Pascal Obispo dévoile le clip de Le dernier des rugissants ft. Renaud , une vidéo officielle portée par un duo emblématique de la chanson française. Distribué par Universal Music France et édité par Atletico Records, le morceau s’accompagne d’une réalisation signée Noki, plaçant le bateau Notre Dame au cœur d’un récit visuel contemplatif. Entre hommage aux marins et réflexion sur la solitude, cette vidéo prolonge avec sobriété l’univers du texte et de la musique.
Le dernier des rugissants ft. Renaud
Musicalement, Le dernier des rugissants ft. Renaud s’inscrit dans la veine narrative de Pascal Obispo. Sur une composition de Lionel Florence, le titre privilégie une progression émotionnelle maîtrisée. L’instrumentation, épurée, laisse respirer les voix: guitares, section rythmique et touches discrètes de claviers soutiennent un tempo de ballade maritime. Le mixage place les interprètes au premier plan, soulignant chaque aspérité du timbre de Renaud face au phrasé plus rond d’Obispo. L’absence de surenchère orchestrale, compensée par des chœurs légers et des contrechants de guitare, confère au morceau une modernité sonore tout en rappelant l’exigence des grandes chansons à texte des années 90.

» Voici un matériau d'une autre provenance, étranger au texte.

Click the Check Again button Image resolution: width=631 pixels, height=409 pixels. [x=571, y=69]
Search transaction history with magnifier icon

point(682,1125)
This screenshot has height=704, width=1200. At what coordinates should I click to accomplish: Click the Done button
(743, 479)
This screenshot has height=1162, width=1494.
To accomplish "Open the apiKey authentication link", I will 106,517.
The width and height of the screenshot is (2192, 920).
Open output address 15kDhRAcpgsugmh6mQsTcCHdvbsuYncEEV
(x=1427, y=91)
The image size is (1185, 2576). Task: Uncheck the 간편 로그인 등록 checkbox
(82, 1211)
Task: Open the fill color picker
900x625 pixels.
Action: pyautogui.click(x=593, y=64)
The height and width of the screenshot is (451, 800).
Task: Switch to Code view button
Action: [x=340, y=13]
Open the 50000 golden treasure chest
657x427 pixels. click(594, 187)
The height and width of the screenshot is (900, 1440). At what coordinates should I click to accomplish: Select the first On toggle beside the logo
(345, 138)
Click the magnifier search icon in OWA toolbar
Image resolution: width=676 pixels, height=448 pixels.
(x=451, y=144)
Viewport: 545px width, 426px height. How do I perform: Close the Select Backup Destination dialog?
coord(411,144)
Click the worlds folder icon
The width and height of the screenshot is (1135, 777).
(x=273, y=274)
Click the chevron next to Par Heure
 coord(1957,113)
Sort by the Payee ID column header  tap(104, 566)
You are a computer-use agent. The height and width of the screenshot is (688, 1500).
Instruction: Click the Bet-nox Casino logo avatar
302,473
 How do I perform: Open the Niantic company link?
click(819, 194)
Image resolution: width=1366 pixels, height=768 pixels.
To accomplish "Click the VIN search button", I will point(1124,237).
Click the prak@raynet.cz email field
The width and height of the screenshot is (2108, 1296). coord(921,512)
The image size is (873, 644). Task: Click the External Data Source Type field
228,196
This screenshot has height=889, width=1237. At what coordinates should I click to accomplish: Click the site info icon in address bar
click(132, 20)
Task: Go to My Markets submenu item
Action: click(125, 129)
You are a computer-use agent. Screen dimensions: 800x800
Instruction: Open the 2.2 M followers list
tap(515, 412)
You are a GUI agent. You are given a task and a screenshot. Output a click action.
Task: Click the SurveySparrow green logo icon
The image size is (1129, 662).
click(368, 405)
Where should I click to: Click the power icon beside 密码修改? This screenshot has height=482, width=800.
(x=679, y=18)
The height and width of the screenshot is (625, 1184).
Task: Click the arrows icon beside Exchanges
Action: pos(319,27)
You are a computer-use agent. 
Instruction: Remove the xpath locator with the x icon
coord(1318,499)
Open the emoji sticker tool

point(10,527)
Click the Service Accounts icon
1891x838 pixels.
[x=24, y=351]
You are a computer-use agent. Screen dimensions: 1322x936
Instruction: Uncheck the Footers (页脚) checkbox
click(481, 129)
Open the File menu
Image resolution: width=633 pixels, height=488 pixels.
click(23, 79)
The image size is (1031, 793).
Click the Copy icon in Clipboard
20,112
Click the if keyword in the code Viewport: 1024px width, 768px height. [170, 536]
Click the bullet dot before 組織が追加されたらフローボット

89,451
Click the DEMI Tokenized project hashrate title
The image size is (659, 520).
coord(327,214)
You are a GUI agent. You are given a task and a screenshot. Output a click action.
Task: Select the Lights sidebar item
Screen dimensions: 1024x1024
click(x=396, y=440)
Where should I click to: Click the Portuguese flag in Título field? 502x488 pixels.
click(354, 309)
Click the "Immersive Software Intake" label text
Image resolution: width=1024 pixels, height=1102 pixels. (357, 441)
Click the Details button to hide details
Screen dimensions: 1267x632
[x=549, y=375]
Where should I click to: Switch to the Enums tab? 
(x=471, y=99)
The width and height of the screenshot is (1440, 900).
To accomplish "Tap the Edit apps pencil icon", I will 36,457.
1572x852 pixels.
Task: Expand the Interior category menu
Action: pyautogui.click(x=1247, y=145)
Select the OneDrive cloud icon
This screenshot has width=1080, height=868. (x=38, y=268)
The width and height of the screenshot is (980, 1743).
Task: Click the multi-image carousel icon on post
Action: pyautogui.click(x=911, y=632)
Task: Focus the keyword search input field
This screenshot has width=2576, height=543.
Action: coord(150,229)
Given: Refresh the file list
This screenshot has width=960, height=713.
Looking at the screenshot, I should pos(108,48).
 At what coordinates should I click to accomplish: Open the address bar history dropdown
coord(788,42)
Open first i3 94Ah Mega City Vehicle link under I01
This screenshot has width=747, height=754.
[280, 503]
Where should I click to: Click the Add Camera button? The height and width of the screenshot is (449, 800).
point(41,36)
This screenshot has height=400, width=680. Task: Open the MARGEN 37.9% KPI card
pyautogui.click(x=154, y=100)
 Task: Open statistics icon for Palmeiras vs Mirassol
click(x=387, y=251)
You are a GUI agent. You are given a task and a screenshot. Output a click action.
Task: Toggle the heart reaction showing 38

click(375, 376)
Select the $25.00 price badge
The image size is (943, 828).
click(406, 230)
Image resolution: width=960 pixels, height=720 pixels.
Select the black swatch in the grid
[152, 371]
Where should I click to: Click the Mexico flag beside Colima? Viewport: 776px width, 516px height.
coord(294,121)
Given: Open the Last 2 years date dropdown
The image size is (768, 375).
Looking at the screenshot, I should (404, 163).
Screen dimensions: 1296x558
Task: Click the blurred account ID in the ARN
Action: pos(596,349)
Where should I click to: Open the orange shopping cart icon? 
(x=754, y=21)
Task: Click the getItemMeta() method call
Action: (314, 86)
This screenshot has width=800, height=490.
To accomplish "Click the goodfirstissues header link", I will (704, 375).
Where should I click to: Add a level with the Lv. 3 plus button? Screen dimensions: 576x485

Réalisé par Noki et produit par Affreux Sales & Méchants pour Atletico Records, le clip fait de la mer un personnage central. Le bateau Notre Dame sert de décor principal, où Pascal Obispo apparaît en observateur silencieux, tourné vers l’horizon. La réalisation joue sur le contraste entre l’immensité de l’océan et la fragilité humaine, avec une image légèrement désaturée qui renforce la mélancolie du récit. Le montage, fluide, synchronise les transitions aux articulations du morceau, tandis que la présence de l’équipage ancre la vidéo dans une réalité maritime authentique, loin des artifices de studio.
Pascal Obispo en 2026
En 2026, Pascal Obispo affirme une direction artistique tournée vers la transmission et la sobriété. Fort d’un catalogue riche de succès populaires, l’auteur-compositeur privilégie désormais des formats épurés où l’arrangement sert la narration. Ce virage, marqué par une volonté de valoriser les timbres naturels et les imperfections, trouve un écho particulier dans sa collaboration avec Renaud.